Efforts at reducing malaria in the Ashanti Region continue to struggle with the disease topping out-patient department (OPD) admissions at the health facilities, and the leading cause of death among children under the age of five, Dr Alexis Nang-Beifubah, the regional health director, has said.
The control strategies over the years had involved health education on the disease and environmental sanitation, distribution of insecticide treated nets (ITNs), chemoprophylaxis, prompt treatment and research.
Dr Nang-Beifubah said they had intensified malaria rapid diagnostic test (MRDT) used to separate febrile illness from the malaria disease, something, he said was tremendously helping to improve treatment.
He was speaking at the three-day annual performance review meeting of the Ghana Health Service (GHS) in Kumasi themed:
‘Approaching The Finishing Line of The MDGs, Doing Things Differently’.
Dr Nang-Beifubah admitted that the past year was a difficult one fraught with challenges, but that notwithstanding, they were able to make some progress towards enhancing the quality of care.
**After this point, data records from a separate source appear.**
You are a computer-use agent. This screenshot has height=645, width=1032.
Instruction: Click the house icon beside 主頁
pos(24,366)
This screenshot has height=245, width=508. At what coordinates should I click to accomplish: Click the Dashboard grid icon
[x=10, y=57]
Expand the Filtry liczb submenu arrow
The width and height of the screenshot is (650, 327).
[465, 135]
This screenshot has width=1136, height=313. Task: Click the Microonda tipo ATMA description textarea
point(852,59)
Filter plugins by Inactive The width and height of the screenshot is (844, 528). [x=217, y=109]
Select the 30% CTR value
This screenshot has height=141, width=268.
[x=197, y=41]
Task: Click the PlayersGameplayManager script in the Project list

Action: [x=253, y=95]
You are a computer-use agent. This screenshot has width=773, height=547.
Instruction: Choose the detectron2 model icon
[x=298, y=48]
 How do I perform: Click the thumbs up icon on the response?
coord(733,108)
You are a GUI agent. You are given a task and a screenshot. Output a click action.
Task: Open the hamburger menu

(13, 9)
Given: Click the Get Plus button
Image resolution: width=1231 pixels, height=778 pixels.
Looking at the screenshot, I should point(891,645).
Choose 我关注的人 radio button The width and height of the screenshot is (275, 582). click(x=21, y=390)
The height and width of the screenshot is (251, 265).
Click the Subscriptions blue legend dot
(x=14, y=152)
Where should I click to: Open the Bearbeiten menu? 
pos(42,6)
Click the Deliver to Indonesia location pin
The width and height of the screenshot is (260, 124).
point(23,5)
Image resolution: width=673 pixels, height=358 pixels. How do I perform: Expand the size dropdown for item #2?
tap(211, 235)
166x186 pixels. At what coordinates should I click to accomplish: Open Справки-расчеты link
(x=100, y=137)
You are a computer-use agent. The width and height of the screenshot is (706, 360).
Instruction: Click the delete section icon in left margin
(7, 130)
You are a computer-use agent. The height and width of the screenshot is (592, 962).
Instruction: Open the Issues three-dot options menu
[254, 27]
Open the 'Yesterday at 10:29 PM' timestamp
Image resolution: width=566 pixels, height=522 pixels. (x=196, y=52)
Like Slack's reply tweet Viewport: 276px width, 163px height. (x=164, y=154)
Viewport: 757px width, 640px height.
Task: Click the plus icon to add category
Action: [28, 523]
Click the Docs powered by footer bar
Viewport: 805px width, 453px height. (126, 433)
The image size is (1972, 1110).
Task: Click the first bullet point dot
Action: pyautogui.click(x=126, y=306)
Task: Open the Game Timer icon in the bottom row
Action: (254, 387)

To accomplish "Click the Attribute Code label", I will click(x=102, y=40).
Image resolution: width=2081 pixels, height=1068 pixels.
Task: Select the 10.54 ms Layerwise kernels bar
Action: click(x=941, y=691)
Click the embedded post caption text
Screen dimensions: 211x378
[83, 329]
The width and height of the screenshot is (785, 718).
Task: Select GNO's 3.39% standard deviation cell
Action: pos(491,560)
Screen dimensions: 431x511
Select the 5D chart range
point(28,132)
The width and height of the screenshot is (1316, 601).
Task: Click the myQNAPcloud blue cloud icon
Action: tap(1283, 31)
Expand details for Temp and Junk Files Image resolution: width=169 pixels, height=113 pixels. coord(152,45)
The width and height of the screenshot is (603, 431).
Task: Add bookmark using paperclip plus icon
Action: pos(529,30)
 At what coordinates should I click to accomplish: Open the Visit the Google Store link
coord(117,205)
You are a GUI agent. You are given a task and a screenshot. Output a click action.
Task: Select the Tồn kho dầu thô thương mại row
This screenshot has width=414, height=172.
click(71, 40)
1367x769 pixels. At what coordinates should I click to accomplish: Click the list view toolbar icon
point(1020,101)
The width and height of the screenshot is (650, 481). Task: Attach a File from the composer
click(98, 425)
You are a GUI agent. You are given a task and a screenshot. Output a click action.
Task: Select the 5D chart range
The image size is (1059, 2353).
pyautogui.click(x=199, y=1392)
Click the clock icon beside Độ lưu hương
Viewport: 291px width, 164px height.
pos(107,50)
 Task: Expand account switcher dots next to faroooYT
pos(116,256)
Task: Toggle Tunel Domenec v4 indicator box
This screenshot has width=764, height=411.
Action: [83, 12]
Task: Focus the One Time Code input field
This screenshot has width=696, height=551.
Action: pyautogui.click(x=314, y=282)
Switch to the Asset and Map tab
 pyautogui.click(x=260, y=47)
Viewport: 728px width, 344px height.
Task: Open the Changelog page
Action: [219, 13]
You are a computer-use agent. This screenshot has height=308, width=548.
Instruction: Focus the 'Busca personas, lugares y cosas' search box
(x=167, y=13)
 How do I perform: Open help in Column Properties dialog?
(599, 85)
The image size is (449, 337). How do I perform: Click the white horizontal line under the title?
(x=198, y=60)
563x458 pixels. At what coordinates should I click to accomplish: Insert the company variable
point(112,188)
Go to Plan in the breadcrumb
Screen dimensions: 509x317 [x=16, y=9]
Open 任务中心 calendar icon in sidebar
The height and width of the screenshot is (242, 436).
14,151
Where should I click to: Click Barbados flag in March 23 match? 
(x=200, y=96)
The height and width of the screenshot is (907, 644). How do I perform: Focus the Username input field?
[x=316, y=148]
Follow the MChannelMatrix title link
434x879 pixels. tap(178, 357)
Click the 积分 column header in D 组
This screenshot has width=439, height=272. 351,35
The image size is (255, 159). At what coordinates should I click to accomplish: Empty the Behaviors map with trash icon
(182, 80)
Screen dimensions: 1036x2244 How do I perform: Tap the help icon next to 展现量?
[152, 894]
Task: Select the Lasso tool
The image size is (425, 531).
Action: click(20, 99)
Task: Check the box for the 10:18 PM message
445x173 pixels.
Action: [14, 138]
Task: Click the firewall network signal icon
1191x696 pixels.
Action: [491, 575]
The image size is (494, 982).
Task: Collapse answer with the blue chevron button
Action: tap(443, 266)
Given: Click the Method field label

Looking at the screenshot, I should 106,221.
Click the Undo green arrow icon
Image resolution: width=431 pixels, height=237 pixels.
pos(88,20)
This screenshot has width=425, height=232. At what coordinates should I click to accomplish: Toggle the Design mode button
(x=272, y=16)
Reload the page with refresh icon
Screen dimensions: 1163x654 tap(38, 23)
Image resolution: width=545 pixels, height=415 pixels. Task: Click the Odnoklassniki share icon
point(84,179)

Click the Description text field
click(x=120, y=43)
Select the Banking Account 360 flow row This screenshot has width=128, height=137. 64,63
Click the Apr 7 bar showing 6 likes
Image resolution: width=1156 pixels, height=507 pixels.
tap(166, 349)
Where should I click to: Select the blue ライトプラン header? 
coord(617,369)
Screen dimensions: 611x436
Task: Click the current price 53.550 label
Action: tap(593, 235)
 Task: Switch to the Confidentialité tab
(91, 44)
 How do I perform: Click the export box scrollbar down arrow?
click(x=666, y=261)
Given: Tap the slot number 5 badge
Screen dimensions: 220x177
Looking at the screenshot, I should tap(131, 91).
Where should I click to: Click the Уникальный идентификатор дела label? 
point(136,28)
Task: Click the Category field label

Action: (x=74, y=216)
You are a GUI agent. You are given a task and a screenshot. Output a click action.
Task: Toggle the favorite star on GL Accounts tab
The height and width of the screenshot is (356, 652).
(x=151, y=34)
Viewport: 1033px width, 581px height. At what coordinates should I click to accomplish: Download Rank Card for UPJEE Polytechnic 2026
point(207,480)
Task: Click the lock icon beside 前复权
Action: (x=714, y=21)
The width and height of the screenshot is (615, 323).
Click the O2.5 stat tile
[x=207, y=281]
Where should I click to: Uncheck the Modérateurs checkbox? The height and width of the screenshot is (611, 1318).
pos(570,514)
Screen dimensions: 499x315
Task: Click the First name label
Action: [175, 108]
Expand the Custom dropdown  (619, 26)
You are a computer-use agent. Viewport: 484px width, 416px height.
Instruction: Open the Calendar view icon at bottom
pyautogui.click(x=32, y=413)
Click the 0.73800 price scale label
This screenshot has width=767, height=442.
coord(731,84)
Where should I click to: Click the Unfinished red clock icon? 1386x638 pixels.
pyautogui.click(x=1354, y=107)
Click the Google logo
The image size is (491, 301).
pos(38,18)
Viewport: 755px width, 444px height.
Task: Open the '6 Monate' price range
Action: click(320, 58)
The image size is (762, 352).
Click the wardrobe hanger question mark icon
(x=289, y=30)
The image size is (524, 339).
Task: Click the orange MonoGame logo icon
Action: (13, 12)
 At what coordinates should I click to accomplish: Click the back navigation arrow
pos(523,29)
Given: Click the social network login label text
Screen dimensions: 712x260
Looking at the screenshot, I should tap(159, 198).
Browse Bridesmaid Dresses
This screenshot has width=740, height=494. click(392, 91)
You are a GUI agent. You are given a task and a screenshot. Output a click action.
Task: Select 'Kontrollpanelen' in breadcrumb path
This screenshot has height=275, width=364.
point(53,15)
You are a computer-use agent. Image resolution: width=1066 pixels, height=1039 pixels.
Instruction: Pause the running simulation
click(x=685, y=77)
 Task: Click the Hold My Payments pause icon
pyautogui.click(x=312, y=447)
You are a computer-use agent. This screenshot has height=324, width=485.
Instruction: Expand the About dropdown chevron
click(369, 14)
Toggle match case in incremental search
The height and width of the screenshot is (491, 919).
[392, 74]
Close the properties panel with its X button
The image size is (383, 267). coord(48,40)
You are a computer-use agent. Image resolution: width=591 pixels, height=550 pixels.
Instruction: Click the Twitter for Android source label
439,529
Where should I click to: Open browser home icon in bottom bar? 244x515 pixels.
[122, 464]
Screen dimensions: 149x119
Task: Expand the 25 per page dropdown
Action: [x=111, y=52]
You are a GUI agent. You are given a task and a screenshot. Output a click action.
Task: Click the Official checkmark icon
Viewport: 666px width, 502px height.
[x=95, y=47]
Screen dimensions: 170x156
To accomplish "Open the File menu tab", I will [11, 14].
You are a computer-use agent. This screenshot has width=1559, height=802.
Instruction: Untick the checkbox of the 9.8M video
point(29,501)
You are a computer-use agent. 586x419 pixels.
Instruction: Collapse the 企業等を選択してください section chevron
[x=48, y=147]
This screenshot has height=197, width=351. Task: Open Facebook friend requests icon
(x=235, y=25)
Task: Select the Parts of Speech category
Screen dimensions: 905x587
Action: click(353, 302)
He said significant reduction in maternal deaths and still birth rate were achieved through improved ante-natal care and family planning acceptance.
He also spoke of progress in seamless services, telemedicine, non-communicable diseases awareness creation, including cervical and breast cancers.
On the best practices, he said the Regional Medical Store had now been insured, and that high fire safety standard was also being maintained.
He touched on training programmes under the Millennium Accelerated Framework (MAF) for midwives and community health nurses, and said this focused on ante-natal care, comprehensive family planning and life saving skills.
Dr Nang-Beifubah identified inadequate funds, unpaid electricity bills, insurance capitation, lack of vehicles and the inadequate number of critical staff, as some of the major hurdles.